Modeling calcium-dependent synaptic plasticity and its role in sleep-dependent memory consolidation

Abstract

It has been shown that a single neuron can encounter different firing rates during the sleep and the awake states. Those rhythms directly have an impact on the synaptic weight between the neurons. Moreover, recent evidence shows that spindle oscillations encountered during sleep influence the calcium levels in the post-synaptic spine that trigger synaptic plasticity changes.
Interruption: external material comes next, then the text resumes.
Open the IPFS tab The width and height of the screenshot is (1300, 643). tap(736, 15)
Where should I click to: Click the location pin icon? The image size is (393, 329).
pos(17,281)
There exists a large number of synaptic plasticity rules. In particular, this thesis focuses on calcium-induced synaptic plasticity. However, the little number of calcium-based models do not take into account the calcium dynamics in much detail. Indeed, to reproduce protocols and obtain results that are consistent with experimental data, a great number of simplifications are often considered. A review of the existing calcium-based models is made in order to categorize those models in a systematic way: ‘How do they implement the calcium flow into the neuron?’, ‘What is the equation governing synaptic plasticity depending on the calcium concentration?’, etc. The thesis focuses on the calcium-dependent synaptic plasticity model developed by Graupner et al. (2016). This model has made simplifications to implement the calcium dynamics while being consistent with data obtained experimentally. The contribution of this thesis is first to integrate this abstract model into a conductance-based model which allows switching from a tonic pattern to a bursting pattern, encountered during the switch to the sleep state. This allows observing what are the consequences of this switch on the calcium-dependent synaptic plasticity. The second main contribution of the thesis is to integrate a more detailed calcium dynamics into the abstract calcium dynamics model from Graupner et al. (2016). The key message is the fact that integrating a detailed calcium dynamics into an abstract one represents a major challenge to tackle because of the large number of assumptions that have been made to construct this abstract model. This leads to the prospect that starting from a more physiological calcium dynamics then integrating a calcium-dependent synaptic plasticity rule to this model may be a more suitable way of doing.